Fears and hopes at Medientage München
Medientage München, which used to be a closed event for traditional forms of media, has now discovered digital topics. It recently spent two days (also) looking at artificial intelligence.
AI operates in the space where technology and creativity meet. “They could be a dream team,” says Jean-Remy von Matt, founder of the agency Jung von Matt, “but the current relationship status is ‘it’s complicated.’” Without creative ideas there would be no innovation, but creativity gets bogged down whenever technology takes a big leap, because that is when technical functions take center stage, according to von Matt.
For the brands that avail of it, however, all technology does is to create an advantage: “After every leap in technology, it is content, big ideas, that make the difference.” It is true that algorithms can now produce relevant content, but relevance on its own is boring. “In marketing communication, we need both relevance and frills, especially when it comes to capturing the scarce commodity that is people’s attention,” von Matt says.
Can smart speakers already be classified as artificial intelligence? At Medientage München, the answer is yes. The New York Times carried out market research to find out how the virtual assistants Alexa and Google Assistant are currently being used in the U.S. in order to then create formats that are adapted to user behavior and offer added value. So far, their use has been rather basic: Asking questions, listening to music, getting the weather forecast, setting an alarm and listening to the radio are the five most common uses.
“It’s not just about what technology can do, but also how people react to it,” Kourtney Bitterly, the head of market research at The New York Times, explained in her talk “The Future of AI is Voice.” Those surveyed regarded virtual assistants as a means of regaining control over the flood of messages they receive and taking time off from smartphones, tablets and laptops – in short, as a way of staying informed and protecting their mental well-being.

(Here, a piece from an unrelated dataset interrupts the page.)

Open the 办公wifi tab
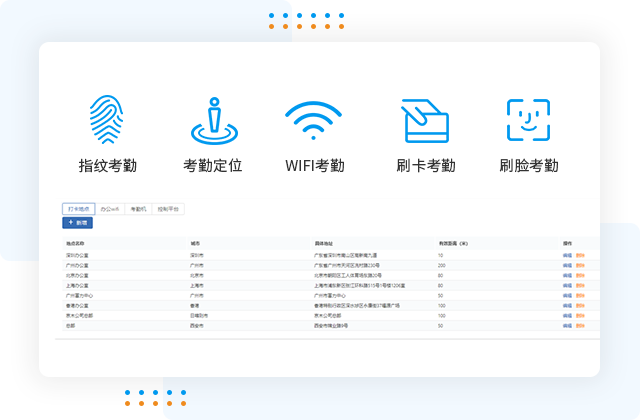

Most people use virtual assistants primarily in the morning and in the evening while cooking. Neither long podcasts nor one-minute-briefings are suitable in these circumstances, Bitterly says. To gain acceptance, journalistic formats need to fit into everyday routines, fulfill the desires of special target groups and be suitable for being listened to by several people in a single room. The New York Times is still investigating what a format of this nature might look like.

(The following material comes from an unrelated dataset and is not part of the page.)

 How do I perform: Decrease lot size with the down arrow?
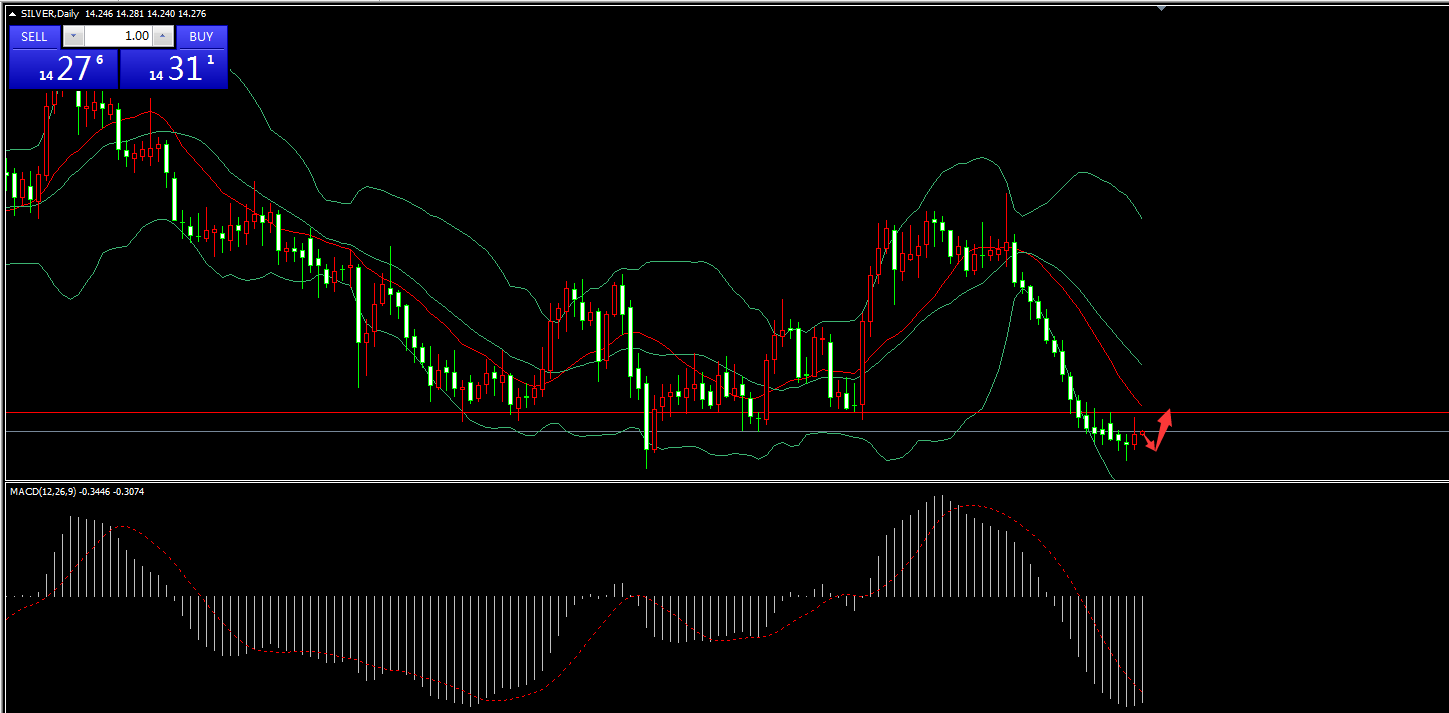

Others are already one step further. Tawny, for example, is a company that records gestures and/or biometric data such as heart rate, skin conductivity and skin temperature. This makes it possible not only to gauge people’s moods, but also to predict how likely it is that a shooter will hit a target or that a call center worker will successfully close a contract. There are certainly companies out there that know how to put such technology to use. How willingly members of staff offer up their data is another matter.

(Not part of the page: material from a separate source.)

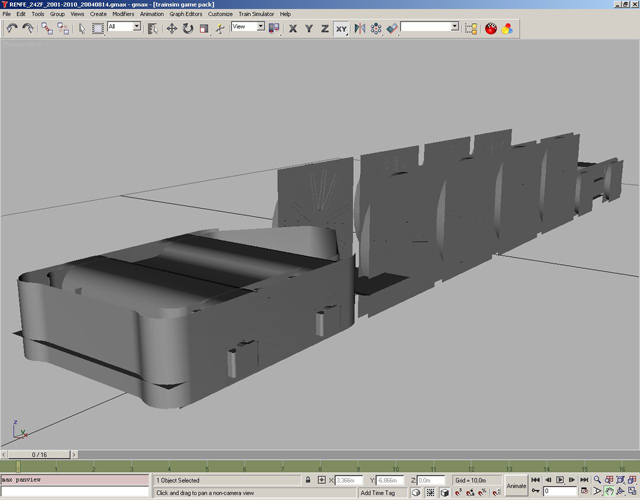
Task: Click the Zoom magnifier viewport tool
Action: tap(598, 480)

“The plundering of our intellectual powers by software, machines and AI has already begun,” says Miriam Meckel, editor of Wirtschaftswoche. Algorithms can already diagnose illnesses with great precision or carry out other creative tasks. Through brain implants, we can read our own thoughts and guide robot arms or have texts written for us. “These developments are a big achievement, but also pose the threat of an interface that can be read, manipulated and hacked. This is where we come up against the limits of privacy and freedom of thought.”
Human beings are still the standard we use to define intelligence. But while an algorithm is only as smart as its programmer, AI promises to be able to learn independently, thereby exceeding human potential. However, this does not apply to the creative sphere, says Eugen L. Gross, co-founder and CEO of aiconix, a video optimization company: “AI is not creative, but it will help us to attain technological perfection, so that we can do what we do best: be creative!”